Pagina:Collodi - Storie allegre.djvu/119


— 118 —


Gino. Sì; ma l’altre sere io e l’Ida ci fanno cenare alle otto, per poi mandarci a letto. Cenare alle otto mi pare una cena da polli.

Alfredo. Che cosa vorresti fare tutta la sera levato? Dopo le ventiquattro ti addormenteresti sul canapè.

Gino. Io, anzi, non ho mai sonno.

Alfredo. Bravo! Meno male che ti sei addormentato anche stasera.

Gino. Dove?

Alfredo. Nel palco.

Gino. Quando?

Alfredo. A metà del second’atto: non è vero, Ida?

Ida. M’è parso anche a me.

Gino. Nossignori: sbagliano, non dormivo.

Alfredo. O allora che cosa facevi?

Gino (un po’ confuso). Pareva che dormissi.... ma in vece pensavo.

Alfredo (ridendo). O che per pensare c’è forse bisogno di chiudere gli occhi?
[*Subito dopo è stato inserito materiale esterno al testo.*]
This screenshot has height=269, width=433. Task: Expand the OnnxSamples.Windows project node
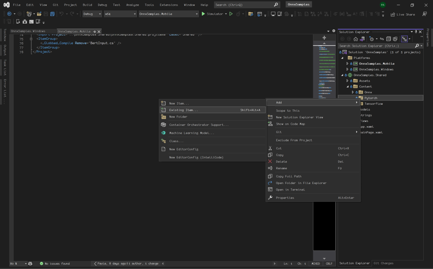tap(347, 69)
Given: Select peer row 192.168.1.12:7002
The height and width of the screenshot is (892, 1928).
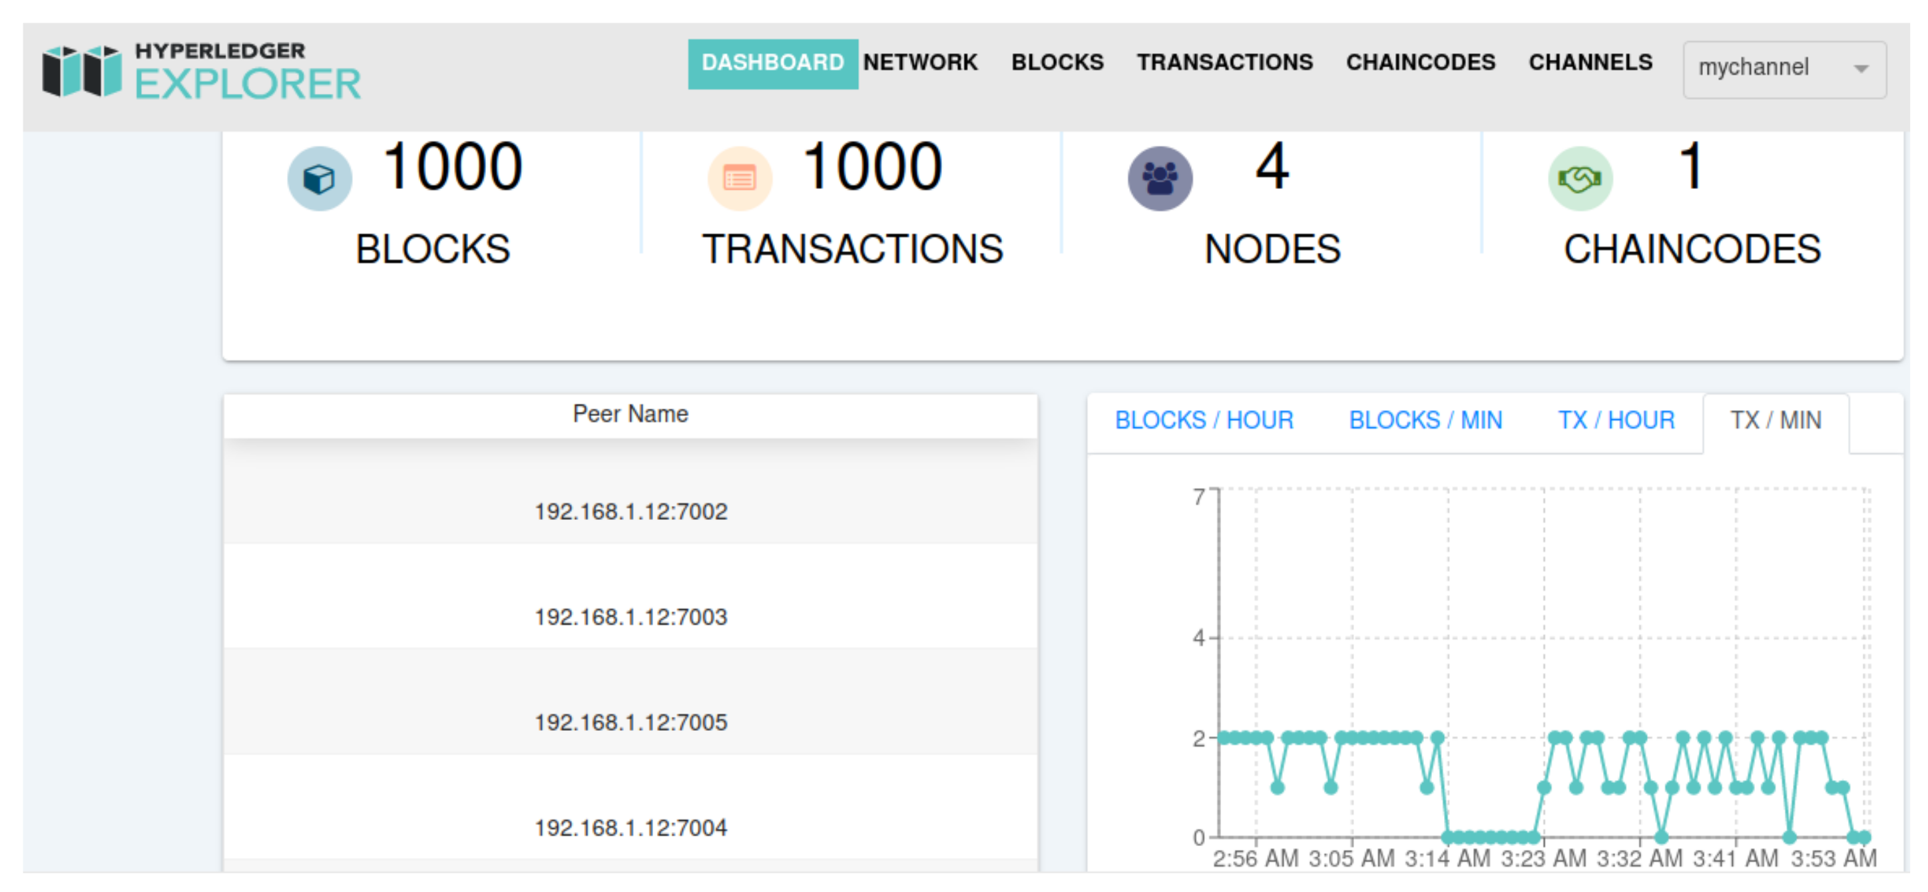Looking at the screenshot, I should click(x=630, y=511).
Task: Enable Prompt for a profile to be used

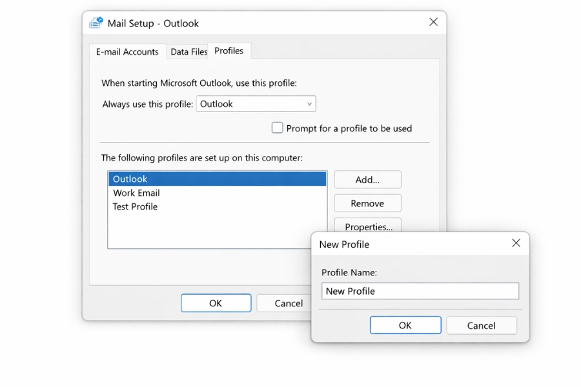Action: tap(277, 127)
Gino. Secondo i naturali delle persone. Per esempio, anche il nostro maestro di scuola qualche volta, specialmente nelle ore calde dell’estate, ci dice: «Ragazzi, siate buoni e non fate tanto chiasso, perchè ho bisogno di pensare cinque minuti a una cosa;» e quando ha detto così, appoggia la testa alla spalliera della poltrona, chiude gli occhi, apre la bocca e comincia a pensare....

Alfredo. Ossia, comincierà a dormire.

Gino. Nossignore, non dorme; tant’è vero che, se urliamo troppo forte, si sveglia subito, e ci fa una strapazzata di quelle co’ fiocchi.... Ma dunque, si va o non si va a cena? Ho una fame che la vedo.